In silico modeling of substrates in PGANT9A and PGANT9B. A and B, PGANT9B bound to the positively charged Sgs3 peptide (A) and bound to the Sgs3-1E5 peptide (B) containing a negative charge (E5) at the N terminus. The catalytic domain of PGANT9B is shown in green, and the lectin domain is pink. Both the catalytic loop (His437–Gly450) and the α repeat are shown as electrostatic potential surfaces, where blue indicates electropositive potential, and red indicates electronegative potential. The peptides are shown as electrostatic potential spheres, and the Lys (K5 in A) or Glu (E5 in B) at position 5 is shown as a stick.

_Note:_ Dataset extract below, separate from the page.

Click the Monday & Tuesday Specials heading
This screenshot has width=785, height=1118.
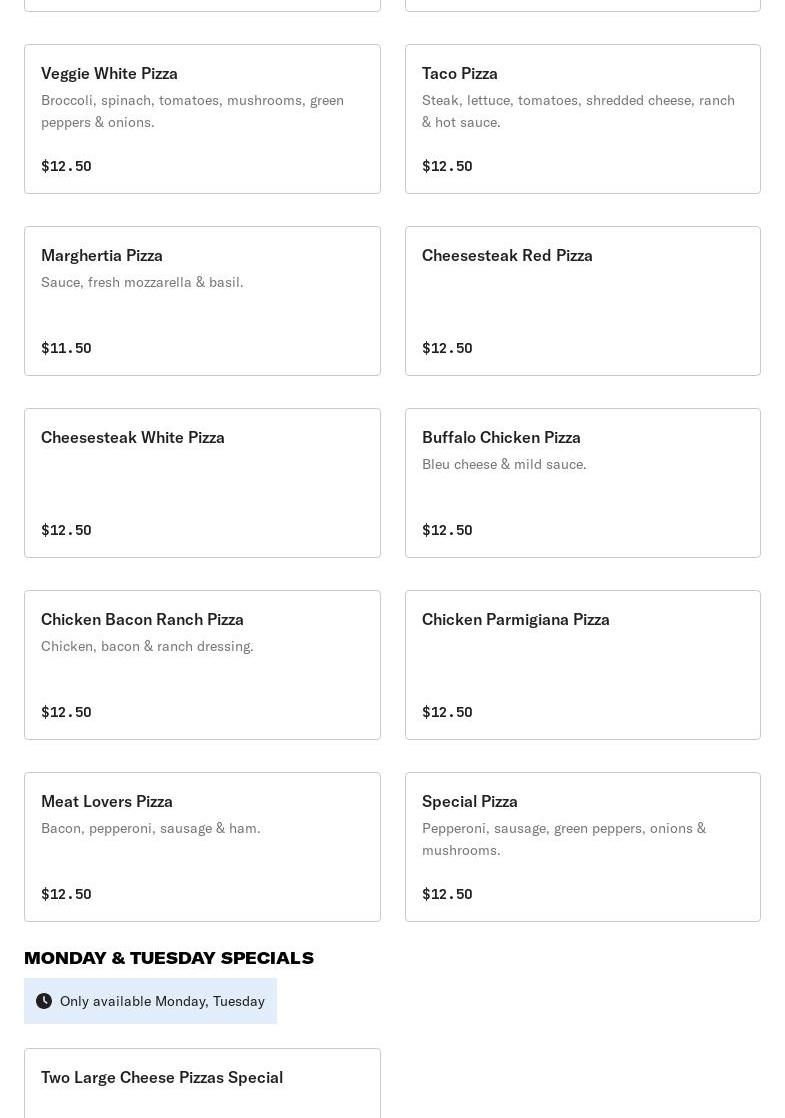tap(169, 958)
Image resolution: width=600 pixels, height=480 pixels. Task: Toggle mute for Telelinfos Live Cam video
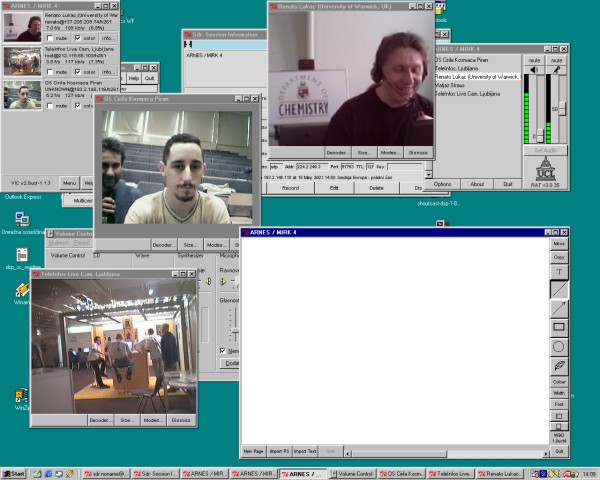(x=49, y=71)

C, model of PGANT9A bound to the negatively charged Sgs3-E peptide, where the catalytic domain is shown in wheat, and the lectin domain is blue. D, a sequence analysis of the catalytic flexible loop of human and Drosophila GalNAc-Ts showing that a cluster of positive charges RKRH are conserved in the loop, corresponding to RKRS at AA 440–443 of PGANT9A and PGANT9B shown in E. E, the preference of a negative charge at the N terminus of the peptide is dictated by the positive charges in the catalytic flexible loop, highlighted as blue letters. Starred residues indicate additional positive charges in the catalytic loop of PGANT9A and PGANT9B that are not highly conserved in Drosophila and human isoforms, as shown in D.
Figure 6.
Figure 6.
PGANT9A and PGANT9B display unique preferences for charged residues N- and C-terminal to the site of glycosylation. A, sequences of peptides containing neutral, acidic, or basic residues N- and C-terminal to the potential site of glycosylation are shown. B and C, percentage of glycosylation by PGANT9A (B) and PGANTB (C) against the differently charged peptides is shown. Error bars show S.D. All assays were repeated three times. Statistical analyses are shown in Fig. S5.
Figure 7.
Figure 7.
PGANT9A and PGANT9B display unique activities on glycopeptide substrates. A, PGANT9A and PGANT9B were tested against peptide and glycopeptide substrates in in vitro enzymatic assays. B, sequences of the peptides and glycopeptides used are shown. Each data point represents an individual assay. Error bars show S.D. Each set of assays was repeated three times.
Figure 8.
Figure 8.
PGANT9A and PGANT9B display different orientation preferences for glycopeptides. A, for lectin domain binding, peptides were designed with a single C- or N-terminal GalNAc-O-Thr residue (T*), flanked by five randomized residues (magenta) containing no acceptor, and followed by 12 randomized residues (green) including the putative sites of GalNAc addition. Control peptides have Ala residue instead of GalNac-O-Thr. B, representative time-course plots for showing the net [3H]GalNAc utilization. C, Sephadex G10 chromatograms with overnight incubations demonstrating high [3H]GalNAc transfer to (glyco)peptide substrates (fractions 27–33) with minimal hydrolysis (i.e. free GalNAc, fractions 37–43). D, ratios of transfer GP(T*22)R versus GP(T*10)L (normalized to DPM/OD). For PGANT9A, n = 12 and for PGANT9B (n = 14). E, schematic drawing of orientation preferences for PGANT9A and PGANT9B.